(Saved data entries)

|---|

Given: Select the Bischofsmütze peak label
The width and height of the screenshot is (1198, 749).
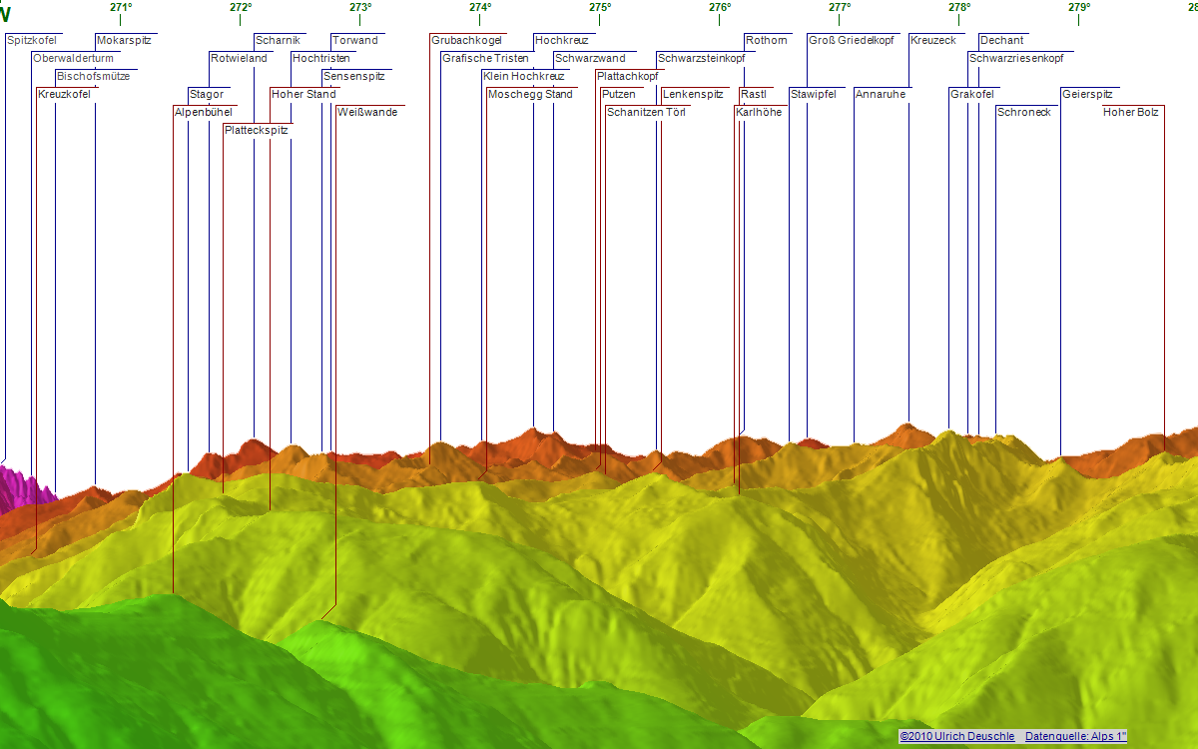Looking at the screenshot, I should tap(93, 77).
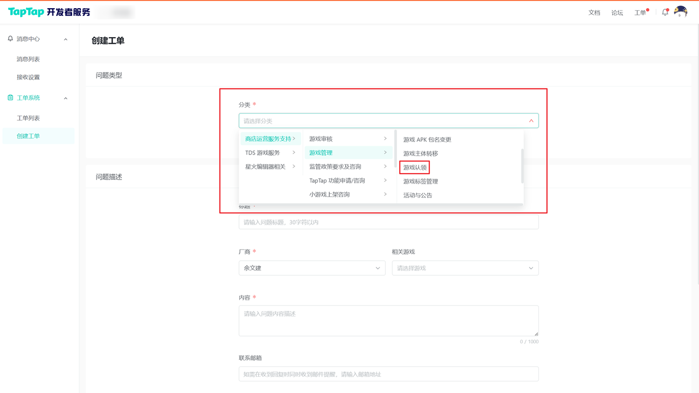Viewport: 699px width, 393px height.
Task: Open 文档 link in top navigation
Action: (594, 13)
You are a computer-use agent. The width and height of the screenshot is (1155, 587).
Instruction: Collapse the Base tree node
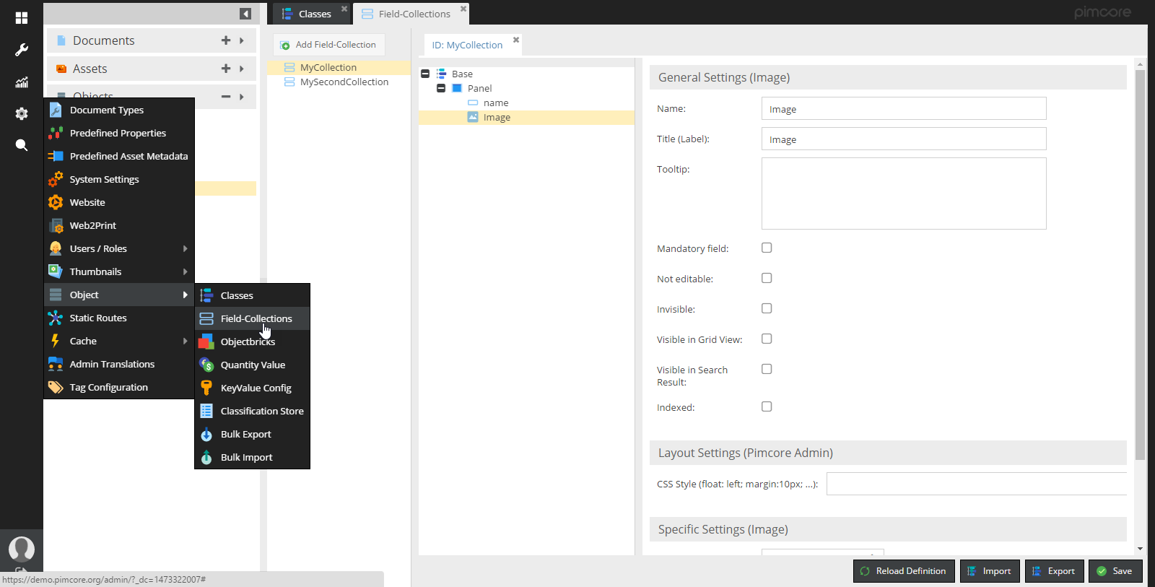coord(425,74)
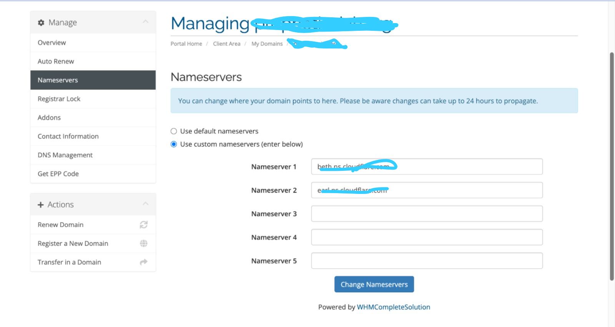Image resolution: width=615 pixels, height=327 pixels.
Task: Open the WHMCompleteSolution link
Action: pyautogui.click(x=393, y=307)
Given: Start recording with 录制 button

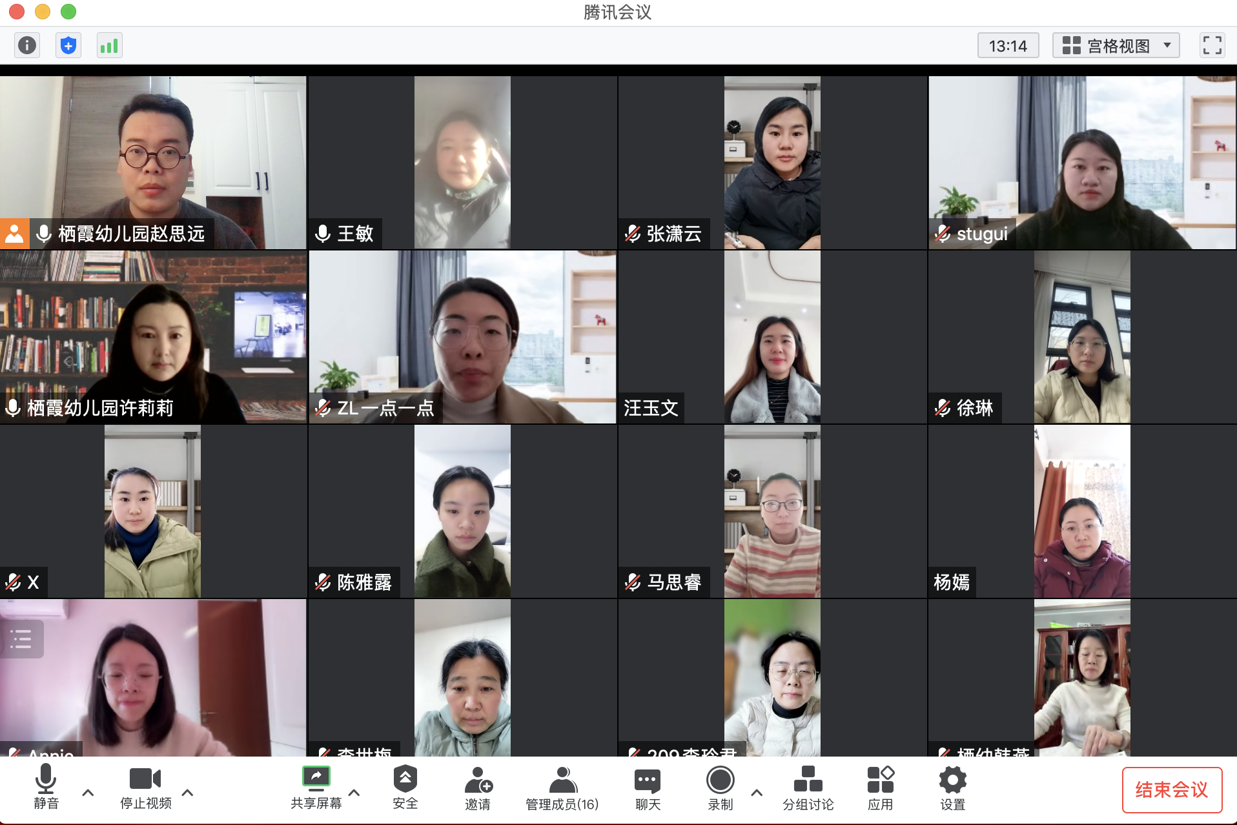Looking at the screenshot, I should 720,787.
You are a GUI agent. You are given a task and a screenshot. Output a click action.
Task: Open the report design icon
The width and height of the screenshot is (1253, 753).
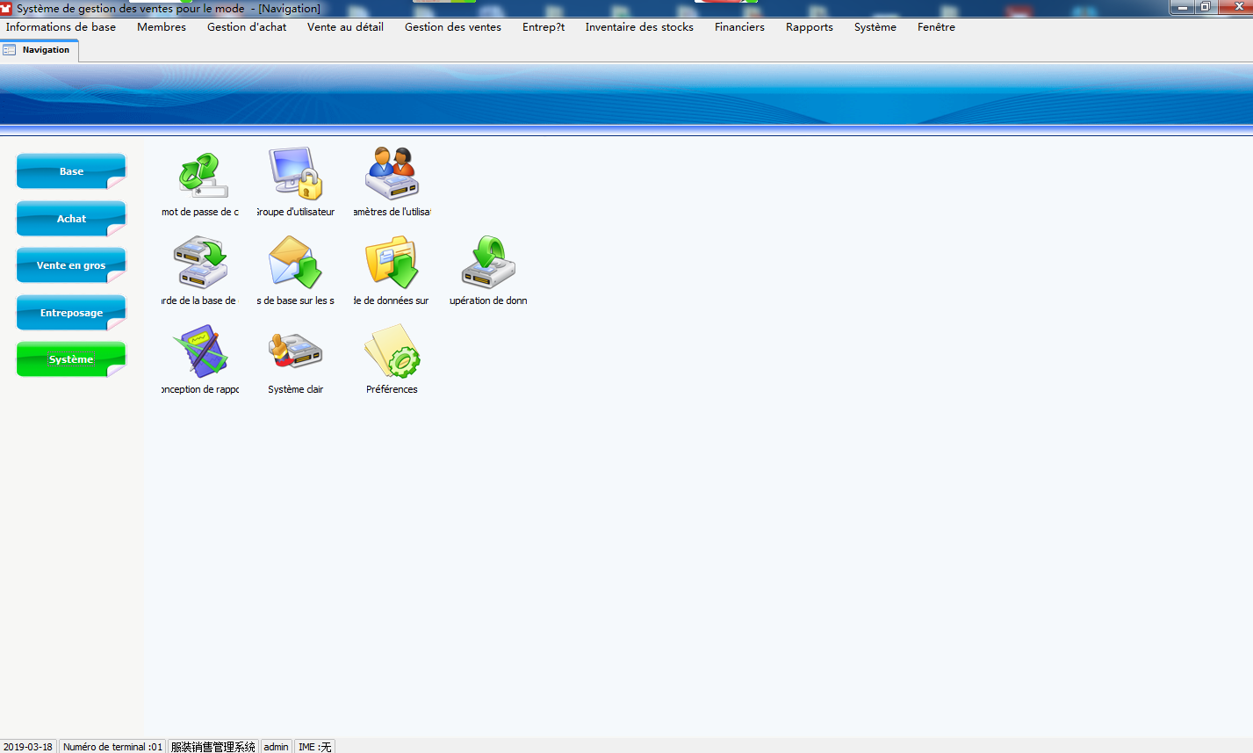coord(201,351)
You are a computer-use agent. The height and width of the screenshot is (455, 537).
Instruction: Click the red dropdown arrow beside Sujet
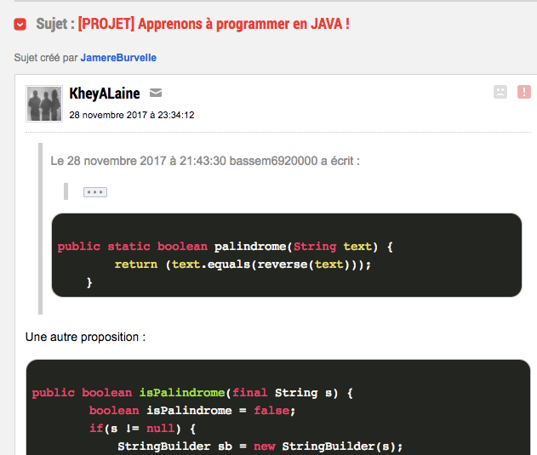click(x=20, y=24)
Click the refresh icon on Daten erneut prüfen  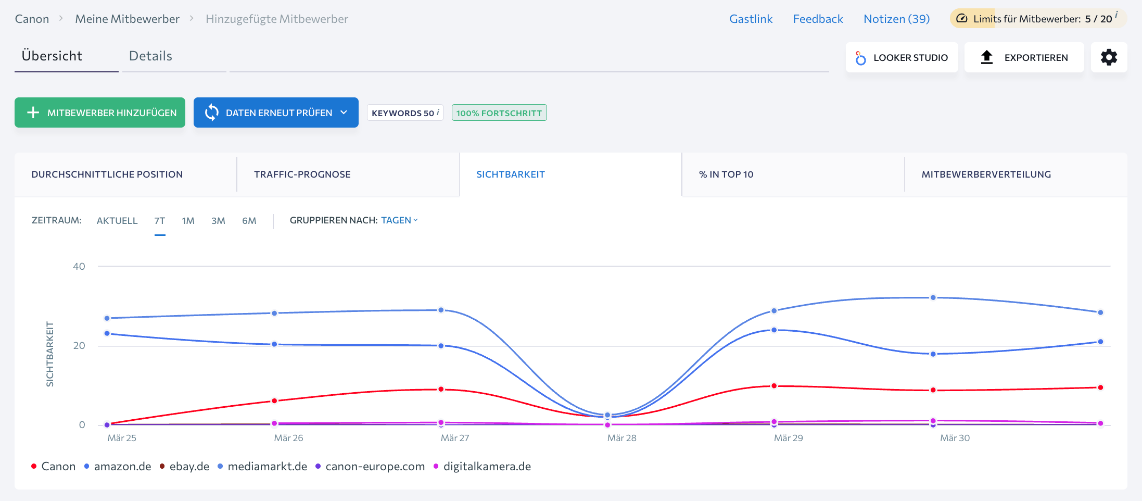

|---|

Only the lines from the line holding "Instruction: Click the" through the last line above belong in the answer, repeated exactly; the pictures do not.

[TASK RESPONSE]:
Instruction: Click the red dropdown arrow beside Sujet
click(x=20, y=24)
Click the refresh icon on Daten erneut prüfen  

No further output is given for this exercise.